--- AVAILABLE RECORDS ---

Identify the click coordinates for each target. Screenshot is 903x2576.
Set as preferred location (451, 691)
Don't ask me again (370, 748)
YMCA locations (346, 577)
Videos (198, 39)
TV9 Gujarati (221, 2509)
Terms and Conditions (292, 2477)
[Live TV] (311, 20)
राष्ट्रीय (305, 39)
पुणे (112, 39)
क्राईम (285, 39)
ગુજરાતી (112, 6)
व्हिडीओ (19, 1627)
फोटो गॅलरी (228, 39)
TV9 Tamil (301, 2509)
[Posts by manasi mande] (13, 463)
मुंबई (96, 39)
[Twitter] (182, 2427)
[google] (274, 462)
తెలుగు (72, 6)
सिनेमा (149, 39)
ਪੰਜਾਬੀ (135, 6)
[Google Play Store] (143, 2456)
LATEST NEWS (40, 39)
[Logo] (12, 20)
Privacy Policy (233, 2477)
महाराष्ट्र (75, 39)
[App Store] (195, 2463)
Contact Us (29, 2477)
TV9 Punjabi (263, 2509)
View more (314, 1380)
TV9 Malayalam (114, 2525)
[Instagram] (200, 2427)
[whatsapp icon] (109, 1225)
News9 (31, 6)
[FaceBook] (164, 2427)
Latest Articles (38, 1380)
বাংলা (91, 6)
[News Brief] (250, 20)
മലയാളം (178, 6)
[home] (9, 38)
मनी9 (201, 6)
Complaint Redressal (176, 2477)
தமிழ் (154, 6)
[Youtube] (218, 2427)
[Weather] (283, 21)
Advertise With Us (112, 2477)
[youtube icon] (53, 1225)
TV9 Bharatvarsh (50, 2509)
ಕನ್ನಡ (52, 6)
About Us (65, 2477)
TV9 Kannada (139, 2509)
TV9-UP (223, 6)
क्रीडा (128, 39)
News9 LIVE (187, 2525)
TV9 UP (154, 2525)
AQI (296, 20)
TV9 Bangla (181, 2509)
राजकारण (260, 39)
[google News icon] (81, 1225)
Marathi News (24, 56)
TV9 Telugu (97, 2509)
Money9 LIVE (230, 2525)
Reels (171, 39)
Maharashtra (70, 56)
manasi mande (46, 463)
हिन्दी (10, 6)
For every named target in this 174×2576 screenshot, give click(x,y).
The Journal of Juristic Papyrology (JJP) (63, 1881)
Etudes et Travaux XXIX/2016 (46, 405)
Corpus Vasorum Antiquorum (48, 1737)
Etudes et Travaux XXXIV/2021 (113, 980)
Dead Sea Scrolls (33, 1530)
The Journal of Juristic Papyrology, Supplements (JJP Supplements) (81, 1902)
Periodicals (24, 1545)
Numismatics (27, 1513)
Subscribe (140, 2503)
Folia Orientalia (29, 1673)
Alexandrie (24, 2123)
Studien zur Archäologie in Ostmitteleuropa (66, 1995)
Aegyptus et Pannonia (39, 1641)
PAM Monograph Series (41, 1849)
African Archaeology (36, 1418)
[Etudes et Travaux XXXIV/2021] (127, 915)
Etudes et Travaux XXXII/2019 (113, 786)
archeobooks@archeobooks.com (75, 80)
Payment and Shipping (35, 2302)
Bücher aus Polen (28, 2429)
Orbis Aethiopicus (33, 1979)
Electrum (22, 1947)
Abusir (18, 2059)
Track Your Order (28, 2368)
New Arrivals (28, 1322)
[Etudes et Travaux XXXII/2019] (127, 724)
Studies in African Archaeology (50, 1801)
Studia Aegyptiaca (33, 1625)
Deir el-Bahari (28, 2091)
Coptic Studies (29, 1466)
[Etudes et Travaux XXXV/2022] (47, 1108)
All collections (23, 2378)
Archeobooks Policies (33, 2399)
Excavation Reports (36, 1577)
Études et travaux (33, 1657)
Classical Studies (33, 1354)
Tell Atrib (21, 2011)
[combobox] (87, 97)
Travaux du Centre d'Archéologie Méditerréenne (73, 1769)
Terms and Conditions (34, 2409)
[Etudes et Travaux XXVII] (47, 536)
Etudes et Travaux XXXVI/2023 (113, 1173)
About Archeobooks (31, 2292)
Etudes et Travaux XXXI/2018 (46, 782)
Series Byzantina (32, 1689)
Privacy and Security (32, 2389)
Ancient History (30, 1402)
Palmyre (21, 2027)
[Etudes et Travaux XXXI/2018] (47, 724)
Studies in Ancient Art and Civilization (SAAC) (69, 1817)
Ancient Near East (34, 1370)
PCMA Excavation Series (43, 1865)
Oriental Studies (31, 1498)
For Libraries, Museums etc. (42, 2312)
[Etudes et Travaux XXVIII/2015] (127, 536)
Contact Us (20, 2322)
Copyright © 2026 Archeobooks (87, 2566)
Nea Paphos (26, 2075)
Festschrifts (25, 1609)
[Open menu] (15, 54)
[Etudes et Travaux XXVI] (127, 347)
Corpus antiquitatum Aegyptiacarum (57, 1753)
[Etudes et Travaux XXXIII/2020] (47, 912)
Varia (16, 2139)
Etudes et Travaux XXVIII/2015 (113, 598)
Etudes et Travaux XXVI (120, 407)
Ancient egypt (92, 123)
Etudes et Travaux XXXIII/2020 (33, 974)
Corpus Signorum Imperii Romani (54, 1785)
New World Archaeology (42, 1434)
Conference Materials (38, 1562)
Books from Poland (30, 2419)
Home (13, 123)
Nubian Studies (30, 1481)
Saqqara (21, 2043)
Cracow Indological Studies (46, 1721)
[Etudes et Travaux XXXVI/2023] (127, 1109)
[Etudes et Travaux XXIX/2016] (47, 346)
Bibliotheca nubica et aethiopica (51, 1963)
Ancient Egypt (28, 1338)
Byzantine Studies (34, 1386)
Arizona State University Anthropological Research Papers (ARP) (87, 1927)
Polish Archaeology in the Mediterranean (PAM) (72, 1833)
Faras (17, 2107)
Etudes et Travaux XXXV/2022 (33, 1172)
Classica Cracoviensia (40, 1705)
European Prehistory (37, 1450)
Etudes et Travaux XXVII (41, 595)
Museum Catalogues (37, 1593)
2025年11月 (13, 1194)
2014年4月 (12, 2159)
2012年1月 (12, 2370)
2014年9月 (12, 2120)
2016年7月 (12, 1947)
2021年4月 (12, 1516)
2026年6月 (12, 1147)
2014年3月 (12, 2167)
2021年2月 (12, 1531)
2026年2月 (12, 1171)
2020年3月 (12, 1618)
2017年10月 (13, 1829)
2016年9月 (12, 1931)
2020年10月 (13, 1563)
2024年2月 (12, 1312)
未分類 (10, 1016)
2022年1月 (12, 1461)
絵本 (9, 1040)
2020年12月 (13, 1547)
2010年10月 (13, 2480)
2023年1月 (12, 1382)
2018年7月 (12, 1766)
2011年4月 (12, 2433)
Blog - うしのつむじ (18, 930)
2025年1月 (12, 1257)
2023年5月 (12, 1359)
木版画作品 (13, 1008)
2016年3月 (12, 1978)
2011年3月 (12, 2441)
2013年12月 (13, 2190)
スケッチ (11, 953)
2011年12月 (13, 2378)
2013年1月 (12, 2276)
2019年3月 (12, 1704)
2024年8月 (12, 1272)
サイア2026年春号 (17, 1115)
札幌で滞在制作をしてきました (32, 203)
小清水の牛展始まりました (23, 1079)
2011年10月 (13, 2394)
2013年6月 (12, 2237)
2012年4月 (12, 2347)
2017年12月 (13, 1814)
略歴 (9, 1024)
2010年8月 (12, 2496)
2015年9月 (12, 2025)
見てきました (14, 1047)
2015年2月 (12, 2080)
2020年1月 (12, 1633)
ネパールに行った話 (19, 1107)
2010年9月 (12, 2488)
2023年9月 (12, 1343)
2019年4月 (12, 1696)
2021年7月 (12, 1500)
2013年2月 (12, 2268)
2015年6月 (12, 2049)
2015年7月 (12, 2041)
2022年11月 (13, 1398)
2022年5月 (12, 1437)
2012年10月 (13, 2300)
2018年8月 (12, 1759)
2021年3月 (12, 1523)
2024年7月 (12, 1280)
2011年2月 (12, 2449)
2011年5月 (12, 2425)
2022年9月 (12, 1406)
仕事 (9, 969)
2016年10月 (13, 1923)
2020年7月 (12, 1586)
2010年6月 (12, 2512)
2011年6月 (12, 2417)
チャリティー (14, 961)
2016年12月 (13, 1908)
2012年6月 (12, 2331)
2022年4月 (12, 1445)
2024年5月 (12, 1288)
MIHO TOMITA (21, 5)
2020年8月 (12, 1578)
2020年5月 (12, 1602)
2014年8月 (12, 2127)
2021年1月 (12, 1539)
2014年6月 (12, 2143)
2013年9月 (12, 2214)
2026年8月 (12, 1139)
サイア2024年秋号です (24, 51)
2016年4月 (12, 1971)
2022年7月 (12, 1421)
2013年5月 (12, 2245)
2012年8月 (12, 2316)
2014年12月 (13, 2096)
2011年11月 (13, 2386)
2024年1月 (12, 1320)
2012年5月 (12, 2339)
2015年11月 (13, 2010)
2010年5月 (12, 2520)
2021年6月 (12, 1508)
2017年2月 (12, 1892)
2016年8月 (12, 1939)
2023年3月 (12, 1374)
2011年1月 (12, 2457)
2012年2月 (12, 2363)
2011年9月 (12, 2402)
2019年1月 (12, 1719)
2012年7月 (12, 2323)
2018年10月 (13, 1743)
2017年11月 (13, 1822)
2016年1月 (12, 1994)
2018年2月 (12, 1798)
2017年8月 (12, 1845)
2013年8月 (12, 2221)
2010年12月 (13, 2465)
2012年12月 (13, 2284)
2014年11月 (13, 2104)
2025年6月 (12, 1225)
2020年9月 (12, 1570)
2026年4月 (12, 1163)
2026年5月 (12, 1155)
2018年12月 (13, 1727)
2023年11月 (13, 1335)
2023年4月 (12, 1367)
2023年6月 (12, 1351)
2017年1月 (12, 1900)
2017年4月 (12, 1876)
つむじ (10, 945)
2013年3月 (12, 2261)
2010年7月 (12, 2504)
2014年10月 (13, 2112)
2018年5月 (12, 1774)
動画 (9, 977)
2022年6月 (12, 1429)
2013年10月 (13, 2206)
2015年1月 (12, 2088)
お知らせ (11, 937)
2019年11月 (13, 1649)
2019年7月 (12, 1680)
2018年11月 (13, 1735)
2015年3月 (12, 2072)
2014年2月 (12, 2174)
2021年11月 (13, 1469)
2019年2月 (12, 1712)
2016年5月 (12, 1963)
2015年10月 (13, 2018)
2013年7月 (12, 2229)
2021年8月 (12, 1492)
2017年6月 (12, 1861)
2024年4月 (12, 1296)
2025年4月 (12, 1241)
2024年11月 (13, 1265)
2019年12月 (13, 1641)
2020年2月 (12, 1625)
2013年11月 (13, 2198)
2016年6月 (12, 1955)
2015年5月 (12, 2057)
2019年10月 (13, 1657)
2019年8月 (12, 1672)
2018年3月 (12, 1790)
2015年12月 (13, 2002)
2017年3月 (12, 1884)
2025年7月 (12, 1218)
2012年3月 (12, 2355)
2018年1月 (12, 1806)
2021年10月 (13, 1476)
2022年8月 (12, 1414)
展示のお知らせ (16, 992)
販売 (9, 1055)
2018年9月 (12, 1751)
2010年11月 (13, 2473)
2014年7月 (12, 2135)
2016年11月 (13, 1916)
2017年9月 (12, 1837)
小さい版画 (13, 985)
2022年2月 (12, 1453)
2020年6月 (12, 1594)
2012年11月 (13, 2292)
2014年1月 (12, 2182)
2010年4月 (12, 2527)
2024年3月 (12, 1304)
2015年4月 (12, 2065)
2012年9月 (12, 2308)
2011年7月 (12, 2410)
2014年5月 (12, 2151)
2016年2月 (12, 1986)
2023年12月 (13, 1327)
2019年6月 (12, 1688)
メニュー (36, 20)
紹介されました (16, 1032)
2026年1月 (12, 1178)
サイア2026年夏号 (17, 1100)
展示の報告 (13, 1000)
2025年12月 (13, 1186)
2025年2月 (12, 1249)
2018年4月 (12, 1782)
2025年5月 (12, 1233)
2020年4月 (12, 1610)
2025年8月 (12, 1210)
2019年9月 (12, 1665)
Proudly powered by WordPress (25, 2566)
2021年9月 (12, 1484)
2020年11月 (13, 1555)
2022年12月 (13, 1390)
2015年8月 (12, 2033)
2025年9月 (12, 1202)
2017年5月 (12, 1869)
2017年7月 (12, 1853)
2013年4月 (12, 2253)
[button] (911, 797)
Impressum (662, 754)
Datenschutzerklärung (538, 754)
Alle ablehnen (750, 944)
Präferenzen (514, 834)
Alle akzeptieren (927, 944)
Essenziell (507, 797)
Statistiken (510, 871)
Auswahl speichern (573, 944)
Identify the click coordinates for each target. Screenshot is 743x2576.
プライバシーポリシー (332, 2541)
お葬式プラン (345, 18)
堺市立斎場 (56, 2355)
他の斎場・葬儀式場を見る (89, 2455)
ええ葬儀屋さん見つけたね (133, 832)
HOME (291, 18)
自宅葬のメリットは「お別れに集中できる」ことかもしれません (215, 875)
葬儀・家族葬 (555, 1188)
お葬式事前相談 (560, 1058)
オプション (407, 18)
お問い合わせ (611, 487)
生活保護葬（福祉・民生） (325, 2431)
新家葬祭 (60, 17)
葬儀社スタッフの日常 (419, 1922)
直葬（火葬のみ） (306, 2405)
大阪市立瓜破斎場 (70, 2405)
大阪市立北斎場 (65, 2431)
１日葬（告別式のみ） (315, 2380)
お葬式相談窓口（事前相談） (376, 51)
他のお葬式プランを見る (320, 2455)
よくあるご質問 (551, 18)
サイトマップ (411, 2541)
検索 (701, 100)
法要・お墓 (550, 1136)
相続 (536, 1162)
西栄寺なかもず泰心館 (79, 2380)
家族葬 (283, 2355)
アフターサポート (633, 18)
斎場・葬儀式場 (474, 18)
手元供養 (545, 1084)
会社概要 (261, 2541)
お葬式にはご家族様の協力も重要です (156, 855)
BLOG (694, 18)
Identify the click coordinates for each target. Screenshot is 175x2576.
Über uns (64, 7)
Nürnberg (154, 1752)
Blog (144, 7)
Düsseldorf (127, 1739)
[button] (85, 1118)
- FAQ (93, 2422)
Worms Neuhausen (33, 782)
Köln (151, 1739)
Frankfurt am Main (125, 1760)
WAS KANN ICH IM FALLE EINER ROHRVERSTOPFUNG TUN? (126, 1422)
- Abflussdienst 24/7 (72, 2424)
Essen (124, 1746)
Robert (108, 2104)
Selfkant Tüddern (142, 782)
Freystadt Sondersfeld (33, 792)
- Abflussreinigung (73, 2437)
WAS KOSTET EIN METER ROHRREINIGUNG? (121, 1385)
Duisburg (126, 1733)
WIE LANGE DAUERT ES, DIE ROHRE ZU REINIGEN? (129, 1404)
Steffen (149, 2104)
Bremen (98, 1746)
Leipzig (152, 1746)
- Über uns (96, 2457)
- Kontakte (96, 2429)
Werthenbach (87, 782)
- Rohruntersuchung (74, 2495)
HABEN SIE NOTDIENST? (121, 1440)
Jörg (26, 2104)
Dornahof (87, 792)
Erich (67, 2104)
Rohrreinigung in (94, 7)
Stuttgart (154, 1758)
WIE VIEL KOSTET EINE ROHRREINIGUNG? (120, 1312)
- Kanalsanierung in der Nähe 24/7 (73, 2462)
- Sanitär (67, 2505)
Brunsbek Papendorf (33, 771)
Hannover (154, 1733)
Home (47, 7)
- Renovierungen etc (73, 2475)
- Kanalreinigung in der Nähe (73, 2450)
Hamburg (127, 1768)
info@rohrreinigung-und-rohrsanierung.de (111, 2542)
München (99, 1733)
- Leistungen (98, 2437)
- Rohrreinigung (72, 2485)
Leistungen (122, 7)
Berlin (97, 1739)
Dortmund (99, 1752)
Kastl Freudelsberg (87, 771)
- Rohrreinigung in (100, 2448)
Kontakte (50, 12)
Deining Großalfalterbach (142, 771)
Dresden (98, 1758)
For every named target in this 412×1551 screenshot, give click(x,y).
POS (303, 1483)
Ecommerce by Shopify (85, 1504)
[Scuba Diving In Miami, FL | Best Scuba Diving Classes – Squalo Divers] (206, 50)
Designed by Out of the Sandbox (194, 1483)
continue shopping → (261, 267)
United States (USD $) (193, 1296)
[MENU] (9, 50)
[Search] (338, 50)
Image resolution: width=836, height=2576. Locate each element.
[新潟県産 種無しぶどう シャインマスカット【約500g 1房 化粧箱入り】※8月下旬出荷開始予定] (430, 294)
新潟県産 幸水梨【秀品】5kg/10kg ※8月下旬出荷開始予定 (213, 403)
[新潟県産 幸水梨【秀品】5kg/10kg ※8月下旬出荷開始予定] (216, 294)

---

» WORK INSTRUCTION: Filter the lines above, keeping each one that contains the string "every".

» SOLUTION BELOW:
For every named target in this 174×2576 screenshot, give click(x,y).
For every named target in this 412×1551 screenshot, give click(x,y).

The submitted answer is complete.